┌──

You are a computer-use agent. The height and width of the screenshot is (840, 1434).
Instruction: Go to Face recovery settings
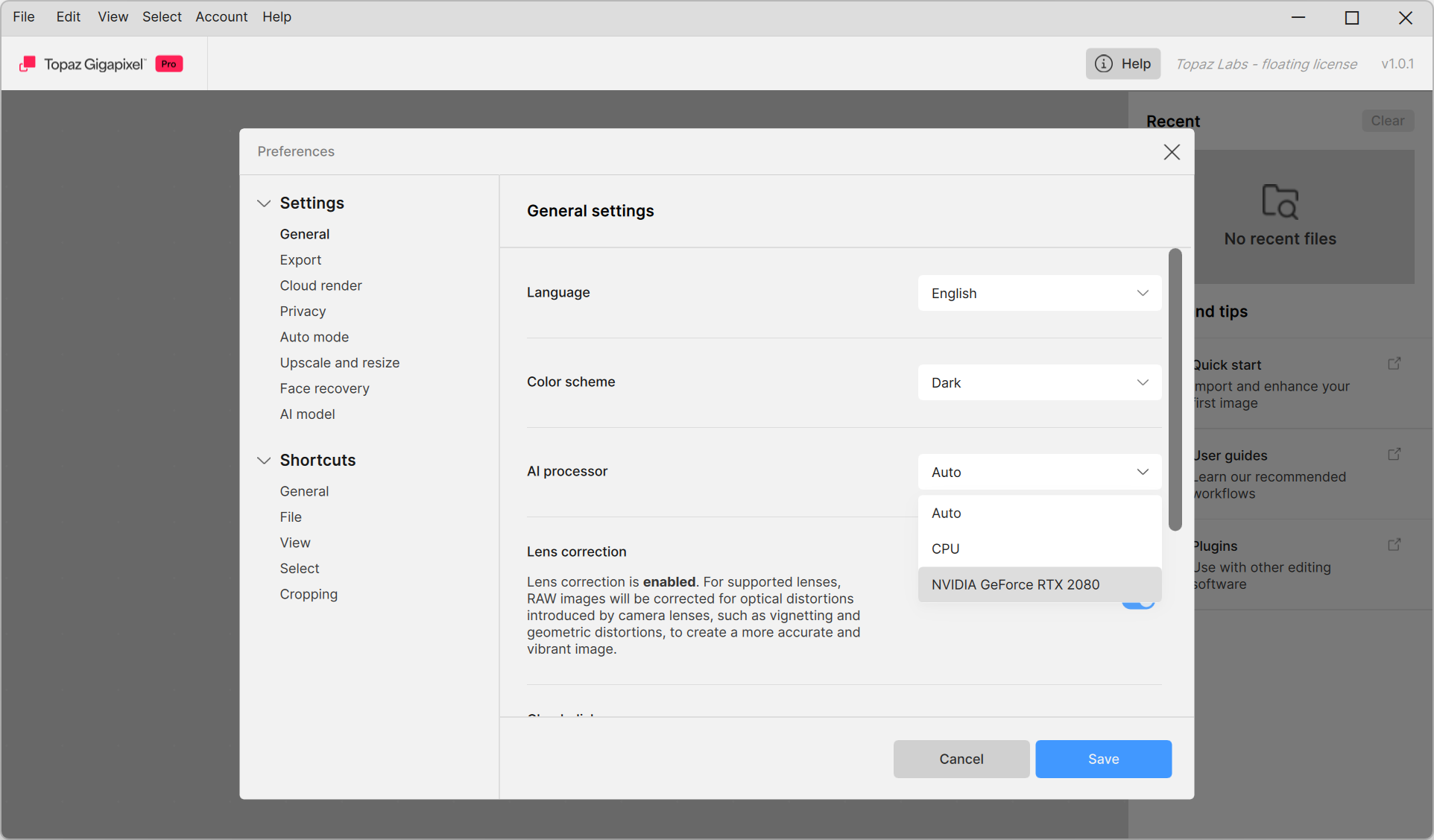point(324,388)
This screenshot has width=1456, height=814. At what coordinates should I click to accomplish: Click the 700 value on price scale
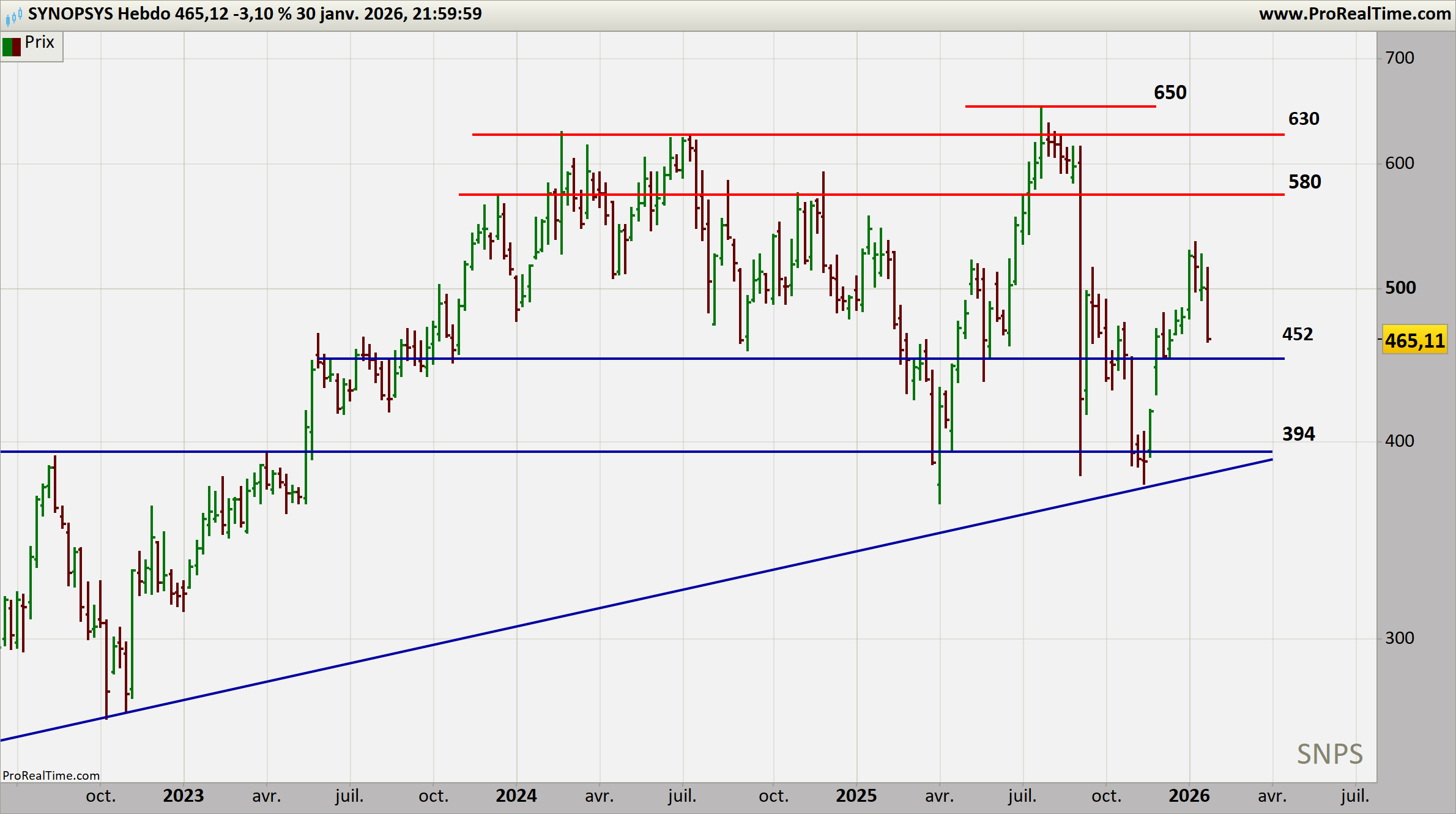[1400, 58]
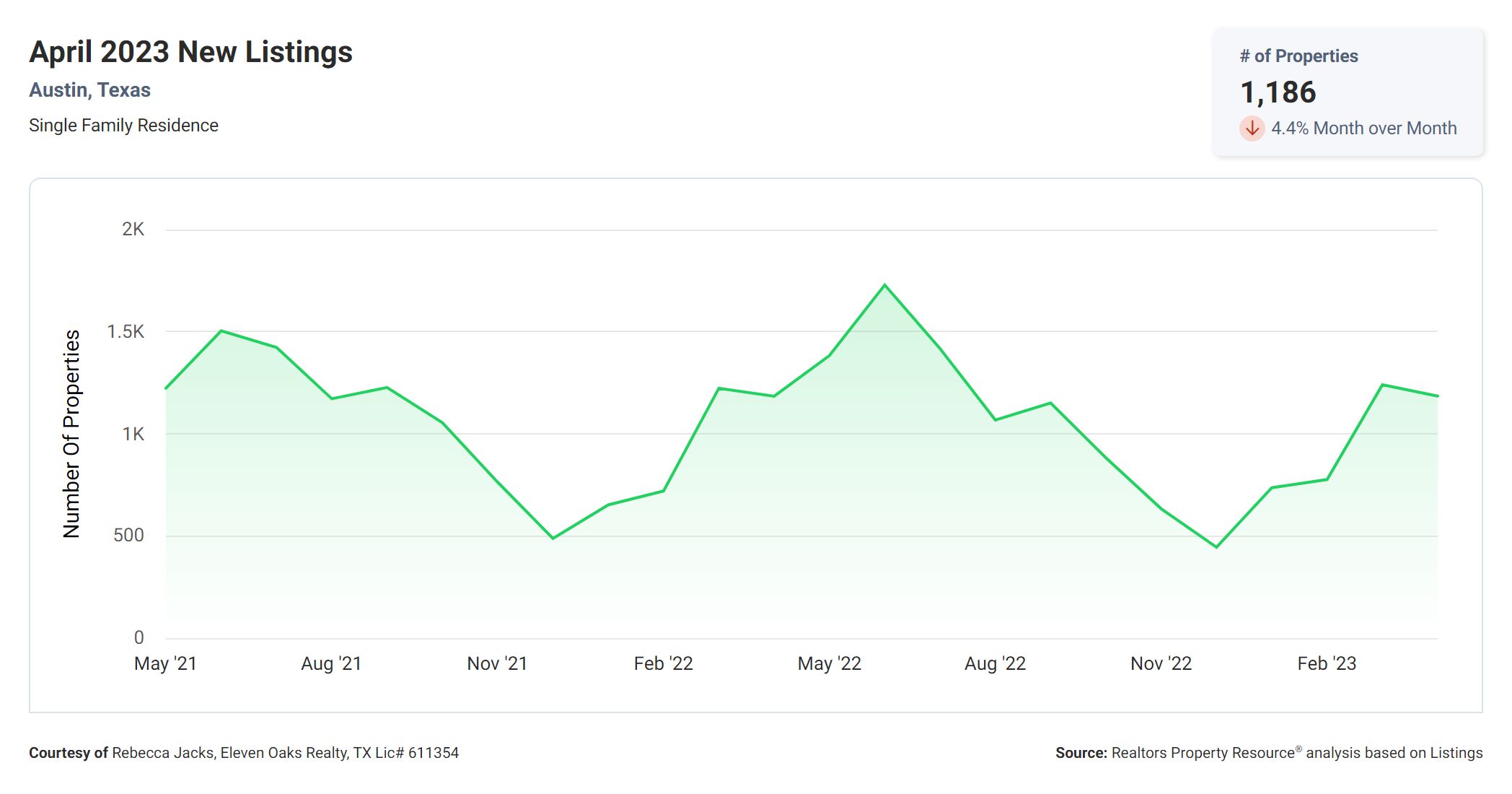Click the 500 y-axis label
1512x794 pixels.
[128, 536]
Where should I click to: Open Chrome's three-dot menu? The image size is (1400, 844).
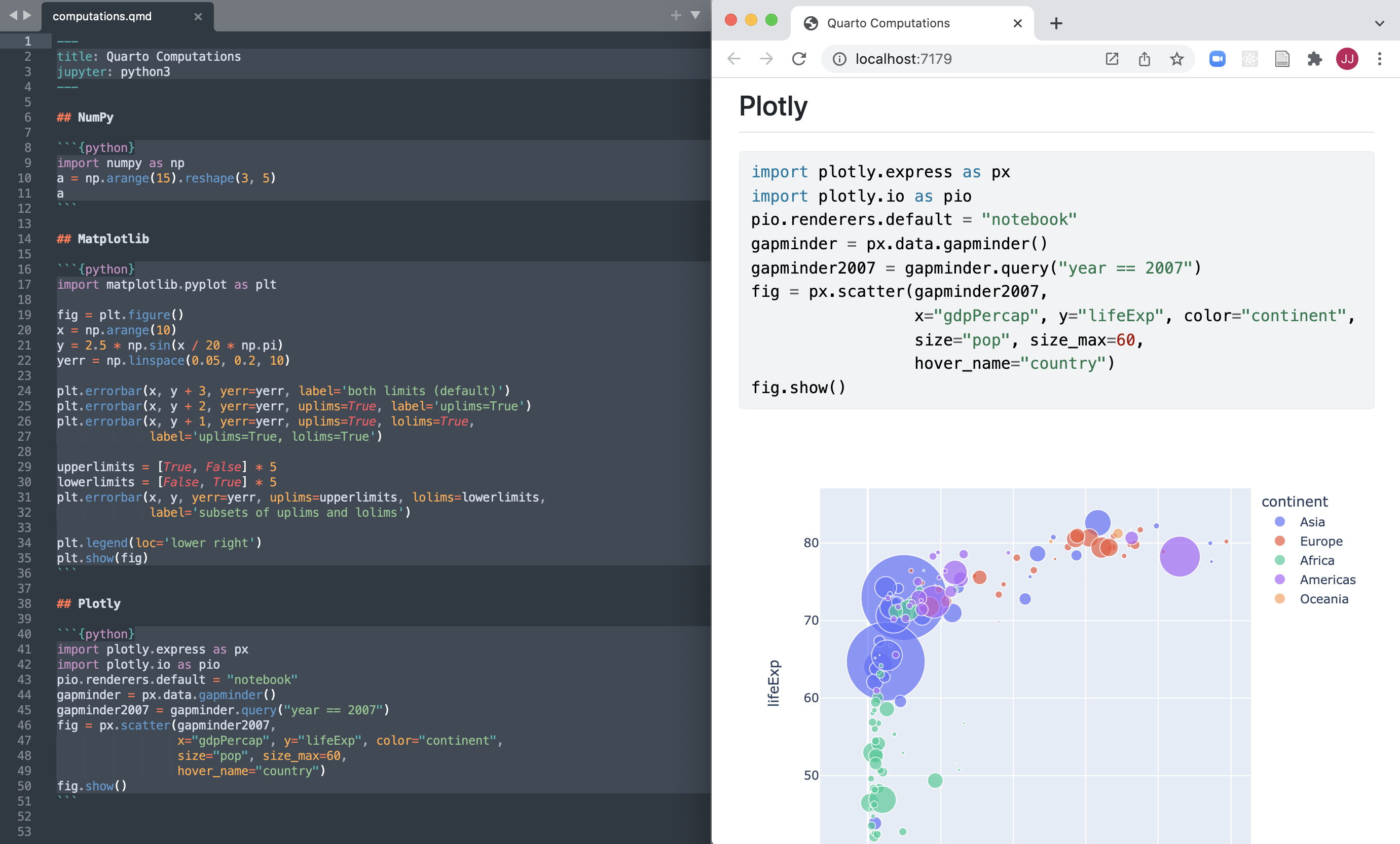(x=1380, y=58)
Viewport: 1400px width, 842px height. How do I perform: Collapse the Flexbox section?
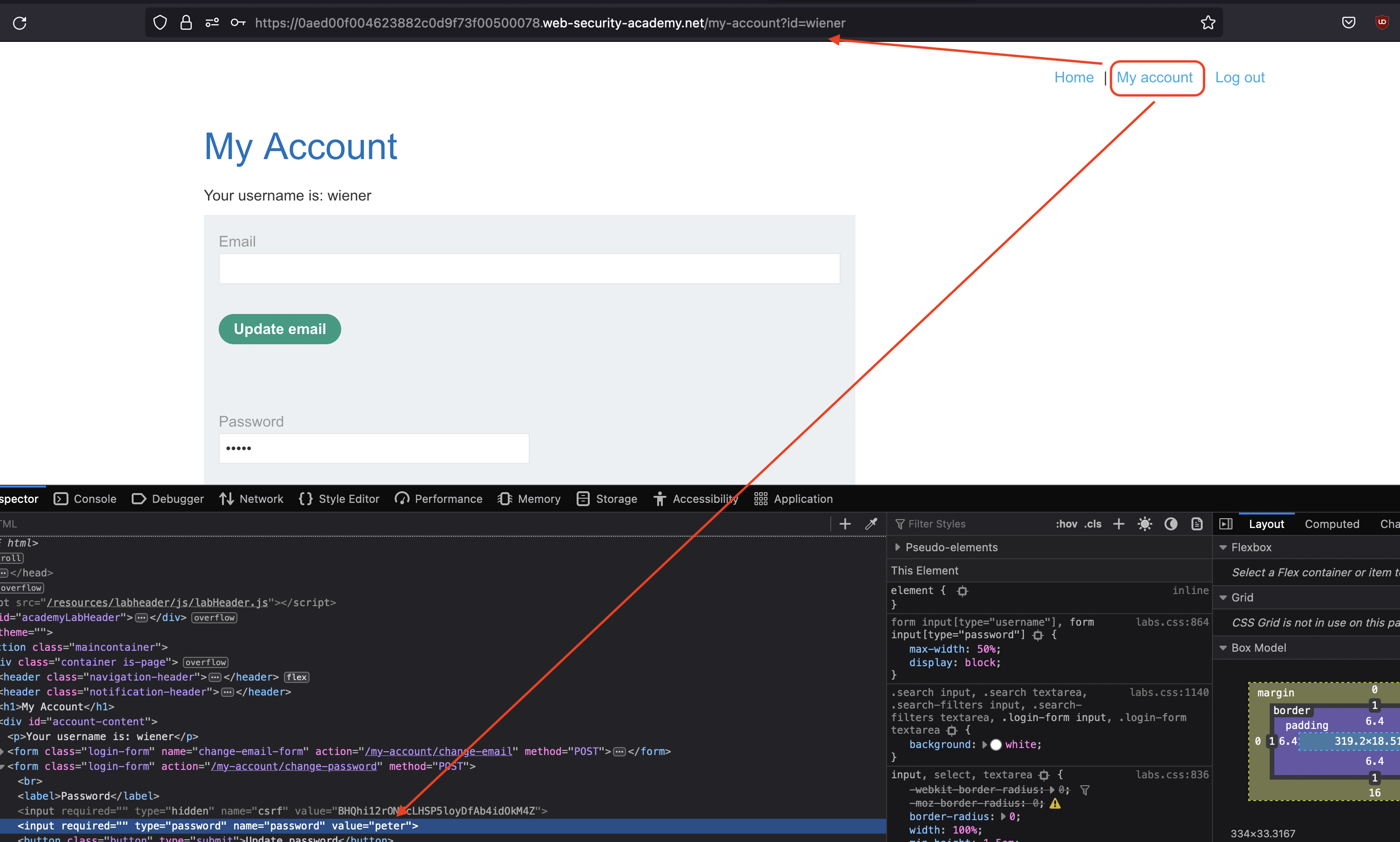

└──

Requirement: What's needed is an exact copy of every entry, minus the pictures.

The completed task:
You are a computer-use agent. The height and width of the screenshot is (840, 1434).
Instruction: Go to Face recovery settings
point(324,388)
This screenshot has width=1456, height=814. At what coordinates should I click to accomplish: Click the 700 value on price scale
[1400, 58]
Click the 500 y-axis label
1512x794 pixels.
[128, 536]
Where should I click to: Open Chrome's three-dot menu? The image size is (1400, 844).
(x=1380, y=58)
Viewport: 1400px width, 842px height. How do I perform: Collapse the Flexbox section?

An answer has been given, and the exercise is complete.